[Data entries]
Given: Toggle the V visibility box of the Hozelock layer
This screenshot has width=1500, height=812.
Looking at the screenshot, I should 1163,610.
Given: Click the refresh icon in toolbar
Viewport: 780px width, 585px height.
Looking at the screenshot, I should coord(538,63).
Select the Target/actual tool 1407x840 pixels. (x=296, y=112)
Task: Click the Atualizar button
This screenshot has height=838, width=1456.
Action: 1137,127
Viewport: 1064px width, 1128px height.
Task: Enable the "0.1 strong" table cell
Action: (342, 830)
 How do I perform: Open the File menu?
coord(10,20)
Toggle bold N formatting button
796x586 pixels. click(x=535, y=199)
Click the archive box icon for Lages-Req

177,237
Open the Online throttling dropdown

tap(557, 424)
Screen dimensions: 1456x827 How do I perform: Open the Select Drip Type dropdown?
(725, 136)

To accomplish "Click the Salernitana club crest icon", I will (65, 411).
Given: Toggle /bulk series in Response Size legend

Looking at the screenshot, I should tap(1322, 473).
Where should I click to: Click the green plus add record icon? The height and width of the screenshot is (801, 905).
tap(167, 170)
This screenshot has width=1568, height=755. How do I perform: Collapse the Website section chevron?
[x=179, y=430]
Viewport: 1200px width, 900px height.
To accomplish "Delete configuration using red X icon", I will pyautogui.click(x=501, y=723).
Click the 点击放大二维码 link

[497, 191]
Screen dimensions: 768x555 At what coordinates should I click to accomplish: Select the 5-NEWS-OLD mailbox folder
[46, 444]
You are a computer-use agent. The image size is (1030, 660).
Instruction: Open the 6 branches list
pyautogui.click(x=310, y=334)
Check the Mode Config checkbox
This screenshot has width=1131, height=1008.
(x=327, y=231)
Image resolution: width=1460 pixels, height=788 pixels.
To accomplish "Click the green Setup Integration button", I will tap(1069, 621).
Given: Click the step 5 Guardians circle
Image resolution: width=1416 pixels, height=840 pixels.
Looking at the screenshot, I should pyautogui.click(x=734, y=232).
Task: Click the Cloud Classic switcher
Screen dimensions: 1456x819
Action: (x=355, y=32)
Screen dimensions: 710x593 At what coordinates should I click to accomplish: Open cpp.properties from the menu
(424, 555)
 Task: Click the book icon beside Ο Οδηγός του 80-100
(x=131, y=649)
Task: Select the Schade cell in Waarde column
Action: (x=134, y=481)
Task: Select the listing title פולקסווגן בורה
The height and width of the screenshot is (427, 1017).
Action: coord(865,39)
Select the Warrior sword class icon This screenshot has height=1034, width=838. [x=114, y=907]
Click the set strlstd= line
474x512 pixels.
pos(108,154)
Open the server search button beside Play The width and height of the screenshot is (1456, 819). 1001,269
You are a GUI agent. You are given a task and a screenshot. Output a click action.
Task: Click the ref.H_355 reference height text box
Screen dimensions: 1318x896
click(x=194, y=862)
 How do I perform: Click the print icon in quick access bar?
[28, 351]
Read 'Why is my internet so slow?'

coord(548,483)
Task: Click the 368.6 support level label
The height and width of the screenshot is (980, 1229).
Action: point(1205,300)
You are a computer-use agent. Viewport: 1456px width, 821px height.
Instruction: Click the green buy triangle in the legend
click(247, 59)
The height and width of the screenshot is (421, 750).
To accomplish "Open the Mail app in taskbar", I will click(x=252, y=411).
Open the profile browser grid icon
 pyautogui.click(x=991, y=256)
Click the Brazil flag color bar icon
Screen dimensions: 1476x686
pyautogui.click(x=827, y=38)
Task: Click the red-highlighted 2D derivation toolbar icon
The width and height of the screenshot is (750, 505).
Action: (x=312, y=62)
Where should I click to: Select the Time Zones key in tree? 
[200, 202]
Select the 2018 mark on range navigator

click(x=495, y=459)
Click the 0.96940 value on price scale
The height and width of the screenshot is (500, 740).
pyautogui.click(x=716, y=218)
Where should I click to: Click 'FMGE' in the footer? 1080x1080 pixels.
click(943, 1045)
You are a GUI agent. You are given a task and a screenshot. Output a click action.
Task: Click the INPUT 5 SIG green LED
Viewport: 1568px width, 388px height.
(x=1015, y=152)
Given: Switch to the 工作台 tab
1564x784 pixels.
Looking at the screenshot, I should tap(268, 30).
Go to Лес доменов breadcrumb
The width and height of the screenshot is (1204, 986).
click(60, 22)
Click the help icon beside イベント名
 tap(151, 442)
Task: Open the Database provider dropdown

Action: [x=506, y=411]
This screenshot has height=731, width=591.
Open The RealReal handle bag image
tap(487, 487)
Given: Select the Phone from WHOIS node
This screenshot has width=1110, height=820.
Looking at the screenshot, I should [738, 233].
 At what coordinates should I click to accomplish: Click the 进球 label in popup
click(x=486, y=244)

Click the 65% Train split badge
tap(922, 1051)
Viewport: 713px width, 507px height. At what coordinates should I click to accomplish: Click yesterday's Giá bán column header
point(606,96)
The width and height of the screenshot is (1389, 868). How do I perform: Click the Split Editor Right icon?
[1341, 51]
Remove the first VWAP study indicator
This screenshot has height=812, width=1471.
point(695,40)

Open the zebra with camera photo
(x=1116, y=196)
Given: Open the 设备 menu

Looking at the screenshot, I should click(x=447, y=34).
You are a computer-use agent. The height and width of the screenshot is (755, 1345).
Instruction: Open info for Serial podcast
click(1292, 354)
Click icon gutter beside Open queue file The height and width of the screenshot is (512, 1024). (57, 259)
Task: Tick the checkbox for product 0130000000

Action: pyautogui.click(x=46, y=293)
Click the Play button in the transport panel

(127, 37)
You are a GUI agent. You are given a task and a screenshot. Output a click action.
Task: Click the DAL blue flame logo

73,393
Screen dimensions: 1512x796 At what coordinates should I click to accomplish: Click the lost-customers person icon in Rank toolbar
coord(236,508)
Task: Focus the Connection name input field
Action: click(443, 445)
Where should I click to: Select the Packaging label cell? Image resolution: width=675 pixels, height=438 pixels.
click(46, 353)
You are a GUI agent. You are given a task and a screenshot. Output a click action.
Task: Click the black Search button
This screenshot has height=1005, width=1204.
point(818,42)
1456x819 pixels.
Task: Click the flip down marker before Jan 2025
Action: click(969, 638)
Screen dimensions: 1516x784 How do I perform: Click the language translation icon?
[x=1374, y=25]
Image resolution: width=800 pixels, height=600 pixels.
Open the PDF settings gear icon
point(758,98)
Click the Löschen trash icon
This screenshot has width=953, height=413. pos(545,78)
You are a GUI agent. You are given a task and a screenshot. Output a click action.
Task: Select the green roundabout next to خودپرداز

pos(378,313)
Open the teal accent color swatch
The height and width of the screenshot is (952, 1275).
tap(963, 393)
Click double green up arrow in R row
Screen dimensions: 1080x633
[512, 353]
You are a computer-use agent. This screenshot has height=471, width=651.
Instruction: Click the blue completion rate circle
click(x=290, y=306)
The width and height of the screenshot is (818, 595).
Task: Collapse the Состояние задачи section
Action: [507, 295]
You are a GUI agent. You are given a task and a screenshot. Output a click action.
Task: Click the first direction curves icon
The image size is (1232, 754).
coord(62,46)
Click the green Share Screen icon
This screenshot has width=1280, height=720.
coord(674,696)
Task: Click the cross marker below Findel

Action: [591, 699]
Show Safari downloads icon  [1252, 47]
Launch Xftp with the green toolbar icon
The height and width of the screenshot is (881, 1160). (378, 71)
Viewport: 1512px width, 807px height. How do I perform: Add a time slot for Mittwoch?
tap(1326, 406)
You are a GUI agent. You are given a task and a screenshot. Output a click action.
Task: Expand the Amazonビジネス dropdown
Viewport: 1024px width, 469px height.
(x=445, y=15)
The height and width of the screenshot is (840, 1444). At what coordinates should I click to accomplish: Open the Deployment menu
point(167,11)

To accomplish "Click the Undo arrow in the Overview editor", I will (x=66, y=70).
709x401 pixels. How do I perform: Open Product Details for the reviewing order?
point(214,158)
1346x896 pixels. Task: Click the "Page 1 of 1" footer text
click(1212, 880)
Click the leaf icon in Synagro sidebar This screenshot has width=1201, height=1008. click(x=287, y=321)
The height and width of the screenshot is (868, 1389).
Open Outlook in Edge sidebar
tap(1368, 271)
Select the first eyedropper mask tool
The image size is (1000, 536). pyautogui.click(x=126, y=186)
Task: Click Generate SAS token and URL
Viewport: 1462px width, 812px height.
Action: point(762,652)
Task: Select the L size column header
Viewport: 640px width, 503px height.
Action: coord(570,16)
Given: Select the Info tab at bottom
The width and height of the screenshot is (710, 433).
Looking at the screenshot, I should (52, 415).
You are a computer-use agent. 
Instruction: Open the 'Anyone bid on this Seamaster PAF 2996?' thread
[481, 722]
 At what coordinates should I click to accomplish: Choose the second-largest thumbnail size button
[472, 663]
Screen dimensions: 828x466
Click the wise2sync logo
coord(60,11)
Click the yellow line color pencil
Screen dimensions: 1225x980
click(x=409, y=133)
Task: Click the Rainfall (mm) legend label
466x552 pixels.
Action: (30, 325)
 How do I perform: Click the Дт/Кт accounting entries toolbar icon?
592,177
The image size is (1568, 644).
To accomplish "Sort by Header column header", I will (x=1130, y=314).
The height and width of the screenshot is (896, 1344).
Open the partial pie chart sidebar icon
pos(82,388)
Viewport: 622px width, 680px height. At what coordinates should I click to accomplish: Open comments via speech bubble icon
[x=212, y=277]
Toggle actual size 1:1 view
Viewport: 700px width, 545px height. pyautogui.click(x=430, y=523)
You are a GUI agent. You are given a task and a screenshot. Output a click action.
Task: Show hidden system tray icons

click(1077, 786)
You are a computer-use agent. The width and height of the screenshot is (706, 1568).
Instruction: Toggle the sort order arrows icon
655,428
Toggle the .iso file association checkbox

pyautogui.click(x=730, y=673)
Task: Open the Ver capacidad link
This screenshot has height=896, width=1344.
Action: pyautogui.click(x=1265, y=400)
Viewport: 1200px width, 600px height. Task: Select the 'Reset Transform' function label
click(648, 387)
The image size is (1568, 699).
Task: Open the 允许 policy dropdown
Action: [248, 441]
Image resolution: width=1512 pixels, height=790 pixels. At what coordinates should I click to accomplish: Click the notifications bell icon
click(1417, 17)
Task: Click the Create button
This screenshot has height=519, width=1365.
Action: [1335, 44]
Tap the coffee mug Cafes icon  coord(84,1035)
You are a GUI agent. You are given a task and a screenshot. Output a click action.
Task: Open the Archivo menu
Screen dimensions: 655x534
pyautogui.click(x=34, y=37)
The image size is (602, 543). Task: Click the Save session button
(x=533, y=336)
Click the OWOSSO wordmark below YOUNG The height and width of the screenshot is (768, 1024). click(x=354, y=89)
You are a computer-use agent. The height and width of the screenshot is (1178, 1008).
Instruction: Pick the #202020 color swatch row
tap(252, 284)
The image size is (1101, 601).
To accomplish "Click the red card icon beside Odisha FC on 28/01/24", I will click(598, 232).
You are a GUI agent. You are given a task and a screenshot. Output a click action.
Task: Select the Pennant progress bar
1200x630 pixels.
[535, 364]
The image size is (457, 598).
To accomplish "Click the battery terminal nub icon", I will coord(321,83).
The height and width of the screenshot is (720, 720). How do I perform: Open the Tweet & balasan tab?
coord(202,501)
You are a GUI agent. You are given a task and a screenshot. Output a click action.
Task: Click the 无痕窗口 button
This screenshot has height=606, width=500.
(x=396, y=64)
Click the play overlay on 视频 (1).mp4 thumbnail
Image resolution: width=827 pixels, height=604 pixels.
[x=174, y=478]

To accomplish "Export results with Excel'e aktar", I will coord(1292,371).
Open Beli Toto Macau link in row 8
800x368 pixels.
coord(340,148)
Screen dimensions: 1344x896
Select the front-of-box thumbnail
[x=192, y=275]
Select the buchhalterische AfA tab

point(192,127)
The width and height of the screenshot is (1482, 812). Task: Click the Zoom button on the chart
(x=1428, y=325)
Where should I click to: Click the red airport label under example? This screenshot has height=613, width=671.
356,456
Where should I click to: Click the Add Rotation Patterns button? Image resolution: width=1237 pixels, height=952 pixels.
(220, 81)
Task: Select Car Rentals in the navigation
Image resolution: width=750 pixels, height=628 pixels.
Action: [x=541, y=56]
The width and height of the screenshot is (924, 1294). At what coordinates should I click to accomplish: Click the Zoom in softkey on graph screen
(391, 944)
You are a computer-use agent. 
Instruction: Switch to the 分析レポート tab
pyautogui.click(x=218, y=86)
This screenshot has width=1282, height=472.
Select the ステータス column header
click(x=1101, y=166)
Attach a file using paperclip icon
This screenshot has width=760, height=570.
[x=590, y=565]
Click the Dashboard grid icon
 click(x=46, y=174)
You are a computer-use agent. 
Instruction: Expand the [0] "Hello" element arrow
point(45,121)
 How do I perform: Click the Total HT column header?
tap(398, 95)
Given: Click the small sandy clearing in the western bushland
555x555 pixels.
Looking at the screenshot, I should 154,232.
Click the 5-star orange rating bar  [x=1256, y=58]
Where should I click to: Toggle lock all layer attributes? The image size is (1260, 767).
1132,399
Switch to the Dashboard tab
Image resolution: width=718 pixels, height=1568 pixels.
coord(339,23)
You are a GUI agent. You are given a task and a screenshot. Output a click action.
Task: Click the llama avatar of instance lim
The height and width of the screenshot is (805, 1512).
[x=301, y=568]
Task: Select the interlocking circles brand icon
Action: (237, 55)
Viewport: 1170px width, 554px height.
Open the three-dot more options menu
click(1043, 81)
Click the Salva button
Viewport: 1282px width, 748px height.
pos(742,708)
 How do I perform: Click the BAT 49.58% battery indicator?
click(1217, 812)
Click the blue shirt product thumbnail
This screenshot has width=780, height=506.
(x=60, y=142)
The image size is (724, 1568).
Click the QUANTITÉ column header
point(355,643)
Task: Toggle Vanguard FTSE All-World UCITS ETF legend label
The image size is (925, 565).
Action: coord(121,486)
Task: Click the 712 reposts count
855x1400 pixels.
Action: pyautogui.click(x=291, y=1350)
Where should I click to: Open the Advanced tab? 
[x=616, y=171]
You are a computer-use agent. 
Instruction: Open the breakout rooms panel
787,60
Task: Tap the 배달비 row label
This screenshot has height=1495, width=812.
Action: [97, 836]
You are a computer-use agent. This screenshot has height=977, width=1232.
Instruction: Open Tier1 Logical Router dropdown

THE EXERCISE – From the listing above, give as a Markdown table with the columns No. and Line the lines that begin at the line containing "Toggle actual size 1:1 view" and end with the line containing "click(1077, 786)", numbering each row and omitting blank lines.

ANSWER IN FULL –
| No. | Line |
|---|---|
| 1 | Toggle actual size 1:1 view |
| 2 | Viewport: 700px width, 545px height. pyautogui.click(x=430, y=523) |
| 3 | You are a GUI agent. You are given a task and a screenshot. Output a click action. |
| 4 | Task: Show hidden system tray icons |
| 5 | click(1077, 786) |